→ **Work to complete**: Among the entries below, take the line with "Open the Apps" and the line with "Expand the Spalten", and output them and every line between them exactly, with nothing else.

→ **Supplied data**:
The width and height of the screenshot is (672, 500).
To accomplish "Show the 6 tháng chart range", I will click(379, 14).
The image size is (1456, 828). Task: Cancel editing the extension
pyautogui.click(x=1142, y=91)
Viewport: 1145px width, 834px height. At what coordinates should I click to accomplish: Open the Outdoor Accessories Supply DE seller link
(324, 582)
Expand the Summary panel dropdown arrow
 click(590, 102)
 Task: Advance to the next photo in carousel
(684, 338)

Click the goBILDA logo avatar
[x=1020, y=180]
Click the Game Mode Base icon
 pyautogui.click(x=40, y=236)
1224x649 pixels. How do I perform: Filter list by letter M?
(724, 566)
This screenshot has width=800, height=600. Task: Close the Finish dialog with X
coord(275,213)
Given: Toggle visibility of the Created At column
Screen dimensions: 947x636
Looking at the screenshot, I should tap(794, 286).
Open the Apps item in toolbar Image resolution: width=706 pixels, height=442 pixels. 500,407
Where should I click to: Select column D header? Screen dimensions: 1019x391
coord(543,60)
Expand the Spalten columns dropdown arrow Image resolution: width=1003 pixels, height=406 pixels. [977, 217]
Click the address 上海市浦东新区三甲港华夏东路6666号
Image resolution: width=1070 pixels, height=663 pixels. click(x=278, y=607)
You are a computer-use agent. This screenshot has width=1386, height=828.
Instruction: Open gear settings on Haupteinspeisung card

→ **Response to this exercise**:
Open the Apps item in toolbar Image resolution: width=706 pixels, height=442 pixels. 500,407
Where should I click to: Select column D header? Screen dimensions: 1019x391
coord(543,60)
Expand the Spalten columns dropdown arrow Image resolution: width=1003 pixels, height=406 pixels. [977, 217]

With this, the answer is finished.